I am now one of the parents I envied four years ago. C has three mornings of preschool, one afternoon of swimming, one morning of gymnastics, and one morning of soccer (can you tell we’re into sports here at Chez J-E?). And having activities to structure a day around wasn’t the cure-all I thought it would be. In fact, I often wonder whether the stress of trying to get the kids to school and various activities looking somewhat presentable and somewhat on time is really worth the trouble. As after spending 45 minutes convincing C that one cannot wear pajamas to preschool and A that swimsuits are only to be worn in the water, and after searching for missing shoes and collecting the various equipment required for the day’s activity, I’m exhausted and ready for a nice nap.

But four years ago, as I sat on the park bench, friendless and bored silly staring into the Snap-n Go, I thought that I would meet lots of interesting people and have lots of stimulating conversations at all of the enriching activities in which we would someday be enrolled. Instead, I discovered that everyone is in a rush to get an errand done, grab a moment of silence, or tend to the needs of a younger sibling. So while there is some idle chit chat while waiting for your child to emerge from the pool or classroom, activities are not the instant parent-bonding mecca I once thought they would be when C was a baby.

But although the hustle and bustle of life with a toddler and preschooler is not quite what I imagined while sitting on that park bench, there are many things that I didn’t realize four years ago that I wish I had stopped to share with those moms. Like the fact that in just a few short months they will get a smile, then a laugh, then a hug and kiss from the dozing blob they are staring at. I wish I had told them that those smiles and giggles will go a long way towards making the long days seem shorter. And not only because they will spend hours trying to figure out the exact combination of funny faces, funny voices, and silly outfits that might garner that smile, laugh, and kiss.
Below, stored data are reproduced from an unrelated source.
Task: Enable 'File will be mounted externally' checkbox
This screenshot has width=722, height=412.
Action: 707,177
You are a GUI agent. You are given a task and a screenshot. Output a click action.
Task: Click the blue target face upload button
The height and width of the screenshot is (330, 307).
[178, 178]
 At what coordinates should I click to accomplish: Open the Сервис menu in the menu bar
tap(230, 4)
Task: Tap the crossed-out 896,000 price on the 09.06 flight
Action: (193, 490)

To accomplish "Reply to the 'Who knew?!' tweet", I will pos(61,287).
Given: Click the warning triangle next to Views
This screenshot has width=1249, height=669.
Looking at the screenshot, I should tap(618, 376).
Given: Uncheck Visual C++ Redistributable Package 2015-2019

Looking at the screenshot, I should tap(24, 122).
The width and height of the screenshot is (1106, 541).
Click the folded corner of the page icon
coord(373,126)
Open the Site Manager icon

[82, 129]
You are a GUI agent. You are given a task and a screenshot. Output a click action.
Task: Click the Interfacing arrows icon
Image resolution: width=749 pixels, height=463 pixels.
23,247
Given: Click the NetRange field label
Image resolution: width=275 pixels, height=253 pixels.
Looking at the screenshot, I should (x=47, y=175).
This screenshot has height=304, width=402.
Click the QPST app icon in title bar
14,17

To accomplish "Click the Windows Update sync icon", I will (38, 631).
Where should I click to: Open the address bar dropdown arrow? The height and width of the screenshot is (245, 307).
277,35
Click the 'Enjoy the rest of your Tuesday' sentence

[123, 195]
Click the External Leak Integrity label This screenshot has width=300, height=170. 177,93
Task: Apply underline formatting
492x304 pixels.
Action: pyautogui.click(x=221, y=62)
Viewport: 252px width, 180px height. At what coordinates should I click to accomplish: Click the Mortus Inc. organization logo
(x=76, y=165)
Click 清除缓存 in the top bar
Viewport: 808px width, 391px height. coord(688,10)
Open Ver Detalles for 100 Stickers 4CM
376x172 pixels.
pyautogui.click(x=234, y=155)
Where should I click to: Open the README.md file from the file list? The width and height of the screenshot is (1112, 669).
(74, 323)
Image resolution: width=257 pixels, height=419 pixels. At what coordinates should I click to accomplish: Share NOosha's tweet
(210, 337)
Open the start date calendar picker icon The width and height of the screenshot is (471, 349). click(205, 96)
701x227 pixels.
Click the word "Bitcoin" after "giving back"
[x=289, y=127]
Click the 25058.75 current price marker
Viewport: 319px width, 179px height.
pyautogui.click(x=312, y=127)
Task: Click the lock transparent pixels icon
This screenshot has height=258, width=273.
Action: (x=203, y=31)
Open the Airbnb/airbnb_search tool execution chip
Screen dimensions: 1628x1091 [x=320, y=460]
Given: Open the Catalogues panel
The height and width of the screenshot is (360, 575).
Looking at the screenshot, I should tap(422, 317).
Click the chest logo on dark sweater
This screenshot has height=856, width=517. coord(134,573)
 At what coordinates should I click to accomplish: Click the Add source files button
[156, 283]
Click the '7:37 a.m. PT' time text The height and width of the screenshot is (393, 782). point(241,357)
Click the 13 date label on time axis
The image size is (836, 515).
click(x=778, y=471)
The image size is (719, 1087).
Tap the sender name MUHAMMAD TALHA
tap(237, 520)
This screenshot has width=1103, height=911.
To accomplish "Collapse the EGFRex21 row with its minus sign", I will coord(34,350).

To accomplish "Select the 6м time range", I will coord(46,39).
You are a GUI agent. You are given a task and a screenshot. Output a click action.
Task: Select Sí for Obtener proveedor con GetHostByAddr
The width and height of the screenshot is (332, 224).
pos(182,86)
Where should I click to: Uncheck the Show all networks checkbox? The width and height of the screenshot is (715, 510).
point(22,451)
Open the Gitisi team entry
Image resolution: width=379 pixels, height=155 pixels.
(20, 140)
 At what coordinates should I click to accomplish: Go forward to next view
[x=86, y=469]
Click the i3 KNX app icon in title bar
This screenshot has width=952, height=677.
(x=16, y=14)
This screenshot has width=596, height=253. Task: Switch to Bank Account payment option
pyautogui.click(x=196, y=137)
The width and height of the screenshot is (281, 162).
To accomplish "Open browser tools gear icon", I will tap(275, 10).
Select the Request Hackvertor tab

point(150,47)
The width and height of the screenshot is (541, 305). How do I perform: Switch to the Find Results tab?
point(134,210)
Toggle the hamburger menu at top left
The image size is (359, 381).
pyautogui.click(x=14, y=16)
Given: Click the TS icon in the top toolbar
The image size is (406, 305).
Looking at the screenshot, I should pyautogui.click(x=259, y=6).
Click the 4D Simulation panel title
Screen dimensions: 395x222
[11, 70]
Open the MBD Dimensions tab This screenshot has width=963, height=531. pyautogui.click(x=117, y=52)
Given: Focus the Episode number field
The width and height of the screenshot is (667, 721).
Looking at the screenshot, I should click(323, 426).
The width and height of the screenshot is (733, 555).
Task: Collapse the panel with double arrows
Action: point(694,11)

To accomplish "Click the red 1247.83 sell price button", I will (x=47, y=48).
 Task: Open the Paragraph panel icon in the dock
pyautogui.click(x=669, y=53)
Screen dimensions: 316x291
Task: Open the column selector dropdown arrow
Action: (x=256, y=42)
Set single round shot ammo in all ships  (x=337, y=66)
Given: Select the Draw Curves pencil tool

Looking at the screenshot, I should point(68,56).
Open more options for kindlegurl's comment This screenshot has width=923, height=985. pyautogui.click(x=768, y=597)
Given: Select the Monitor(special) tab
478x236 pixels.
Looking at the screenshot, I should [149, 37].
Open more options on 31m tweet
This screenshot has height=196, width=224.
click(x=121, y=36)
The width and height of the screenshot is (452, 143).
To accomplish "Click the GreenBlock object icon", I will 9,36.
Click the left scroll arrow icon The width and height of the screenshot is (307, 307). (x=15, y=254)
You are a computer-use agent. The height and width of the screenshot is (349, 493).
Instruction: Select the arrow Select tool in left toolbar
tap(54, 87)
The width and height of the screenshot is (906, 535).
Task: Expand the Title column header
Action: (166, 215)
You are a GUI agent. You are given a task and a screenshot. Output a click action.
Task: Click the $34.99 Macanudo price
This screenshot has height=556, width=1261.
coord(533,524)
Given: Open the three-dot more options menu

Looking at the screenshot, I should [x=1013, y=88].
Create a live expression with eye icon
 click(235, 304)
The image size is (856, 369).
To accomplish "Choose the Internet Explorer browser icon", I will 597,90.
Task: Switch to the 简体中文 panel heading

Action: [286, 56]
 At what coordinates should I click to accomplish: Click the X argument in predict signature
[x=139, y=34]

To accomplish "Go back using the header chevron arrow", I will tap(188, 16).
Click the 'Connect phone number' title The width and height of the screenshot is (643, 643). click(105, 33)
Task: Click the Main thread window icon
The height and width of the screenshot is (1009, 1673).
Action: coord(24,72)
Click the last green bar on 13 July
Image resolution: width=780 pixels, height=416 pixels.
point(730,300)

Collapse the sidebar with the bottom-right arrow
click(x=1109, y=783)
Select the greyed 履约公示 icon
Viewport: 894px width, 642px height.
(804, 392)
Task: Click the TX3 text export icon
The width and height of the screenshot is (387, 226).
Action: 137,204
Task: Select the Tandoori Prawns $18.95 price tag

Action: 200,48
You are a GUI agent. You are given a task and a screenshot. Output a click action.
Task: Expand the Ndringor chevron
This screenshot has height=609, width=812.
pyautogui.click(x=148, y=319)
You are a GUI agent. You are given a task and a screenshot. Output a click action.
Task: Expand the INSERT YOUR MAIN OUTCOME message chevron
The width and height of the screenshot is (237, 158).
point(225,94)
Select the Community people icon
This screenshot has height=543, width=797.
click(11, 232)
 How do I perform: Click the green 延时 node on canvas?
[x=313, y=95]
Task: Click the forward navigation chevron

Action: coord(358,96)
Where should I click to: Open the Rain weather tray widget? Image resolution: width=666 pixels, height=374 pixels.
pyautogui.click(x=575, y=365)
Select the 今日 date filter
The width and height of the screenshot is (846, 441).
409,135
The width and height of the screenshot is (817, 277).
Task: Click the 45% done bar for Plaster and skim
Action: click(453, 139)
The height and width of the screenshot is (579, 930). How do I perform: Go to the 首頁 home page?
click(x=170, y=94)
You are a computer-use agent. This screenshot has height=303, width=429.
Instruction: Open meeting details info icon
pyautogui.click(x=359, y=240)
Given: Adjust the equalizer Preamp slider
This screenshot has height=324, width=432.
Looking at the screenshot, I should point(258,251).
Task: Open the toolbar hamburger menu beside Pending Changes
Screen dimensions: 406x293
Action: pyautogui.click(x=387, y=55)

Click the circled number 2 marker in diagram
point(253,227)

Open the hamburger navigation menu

I wish I had stopped to tell them that really, they should really keep a book or a copy of the New York Times under that Snap-and Go like my friend Karen, who would stop and sit on the nearest object resembling a seat the instant her baby fell asleep and start reading. Because a year from now, they’ll never quite be able to find the time to read.

I wish I had pointed out that if they just got up the nerve to walk two benches over and introduce themselves to the other new parent sitting there, they might just find the first of a string of mommy friends. But most of all, I wish I had told them that in four years, they would be racing around looking at the new parents wondering where the time went.